Mr. Chairman, there is one last issue that hopefully the Subcommittee will also take time to consider. Your Judiciary Committee colleague—Senator Lindsey Graham--raised this issue at each of the recent full committee sessions on the trade agreements. That subject was the outsourcing of U.S. professional and technical jobs overseas. This matter was recently the subject of a hearing in the House Small Business Committee.
In addition to the media exposés about L-1, there has been a spate of articles recently about this phenomenon. The reason I raise it in the context of your hearing is that there is a connecting thread. And that is Tata Consultancy Services, Wipro Technologies, and Infosys Technologies—the Indian- owned firms I mentioned earlier.
These firms are not just brokerage houses for L-1 and H-1B visas. They are among the primary culprits involved in the heist of hundreds of thousands of U.S. jobs and tens of millions in payroll. It goes something like this: First they contract with a complicit American firm to perform a tech related service like software maintenance. They will do this work here in the U.S. at bargain basement rates using guest workers. Then they bring in the Indian guest workers by the thousands; they’ve been doing that for many years. As you may already know, India is by far the largest user H-1B and L-1 visas. Once the team of temporary workers has got the knowledge and technical skills--sometimes after being trained by U.S. workers--as much of the work that is technically feasible is then carted back to India. There, the same Indian firms that stoke the visa pipeline are facilitating the creation high tech centers that employ hundreds of Indian nationals to do the work formally done by American professionals.
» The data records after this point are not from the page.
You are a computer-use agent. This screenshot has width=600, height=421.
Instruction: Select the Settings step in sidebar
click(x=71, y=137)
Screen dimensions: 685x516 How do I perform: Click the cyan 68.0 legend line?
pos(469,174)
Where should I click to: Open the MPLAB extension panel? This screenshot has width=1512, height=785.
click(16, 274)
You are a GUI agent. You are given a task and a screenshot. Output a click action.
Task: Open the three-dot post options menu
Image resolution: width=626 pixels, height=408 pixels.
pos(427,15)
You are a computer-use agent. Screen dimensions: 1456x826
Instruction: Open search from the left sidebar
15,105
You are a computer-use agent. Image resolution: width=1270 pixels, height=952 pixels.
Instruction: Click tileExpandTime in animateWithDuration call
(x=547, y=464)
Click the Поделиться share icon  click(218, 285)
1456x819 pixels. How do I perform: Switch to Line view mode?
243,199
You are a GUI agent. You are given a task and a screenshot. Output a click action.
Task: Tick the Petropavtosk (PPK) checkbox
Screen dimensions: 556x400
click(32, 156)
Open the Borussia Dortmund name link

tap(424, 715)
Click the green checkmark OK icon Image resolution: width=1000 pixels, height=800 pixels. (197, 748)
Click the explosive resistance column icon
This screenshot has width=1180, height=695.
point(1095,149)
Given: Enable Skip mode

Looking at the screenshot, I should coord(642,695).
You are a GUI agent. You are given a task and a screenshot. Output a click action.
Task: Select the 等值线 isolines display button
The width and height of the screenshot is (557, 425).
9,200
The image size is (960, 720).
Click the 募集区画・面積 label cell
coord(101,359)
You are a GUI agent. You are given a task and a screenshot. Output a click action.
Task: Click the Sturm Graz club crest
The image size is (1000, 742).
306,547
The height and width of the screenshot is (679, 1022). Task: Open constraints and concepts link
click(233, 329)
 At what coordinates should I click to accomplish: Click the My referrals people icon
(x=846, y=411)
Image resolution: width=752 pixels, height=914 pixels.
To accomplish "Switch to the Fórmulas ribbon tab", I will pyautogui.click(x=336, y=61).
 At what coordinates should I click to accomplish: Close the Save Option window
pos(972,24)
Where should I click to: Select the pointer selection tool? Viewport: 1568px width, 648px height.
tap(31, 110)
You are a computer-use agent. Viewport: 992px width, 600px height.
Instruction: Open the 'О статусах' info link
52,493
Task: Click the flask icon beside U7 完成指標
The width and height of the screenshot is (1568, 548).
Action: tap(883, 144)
A recent study by Forrester Research estimates that if current trends continue over the next 15 years the U.S. will lose 3.3 million high end service jobs and $136 billion in wages. In one key segment of the tech industry, Jon Piot CEO of Impact Innovations Group in Dallas says that “software development in the U. S. will be extinct by mid-2006, with gradual job losses much like the U.S. textile industry experienced during the last quarter of the 20th century.” Today major U.S. firms from many sectors are falling all over themselves to get into the outsourcing bonanza.
As they used to say in one of this nation’s’ greatest technology initiatives, the space program—“Houston we’ve got a problem”. And I would suggest it’s a big one. Only this time it’s not those textile, steel, machine tool and other manufacturing jobs; many of them are long gone. Now it’s the high tech, high end, high paying jobs that are headed out of town. The question for this Subcommittee is to what extent are the guest worker programs under your jurisdiction contributing to the outsourcing tidal wave. I would suggest that it is significant.
In conclusion, professional and technical workers in this nation have made enormous personal sacrifices to gain the education and training necessary to compete for the knowledge jobs in the so-called new American economy. They deserve better than to be victimized by immigration programs like L-1 and H-1B. Congress can make a long, overdue starts in cleaning up guest worker visa programs by implementing badly-needed reforms. At a time when so many American professionals are out of work, from our perspective a public policy failure in this arena is not an option.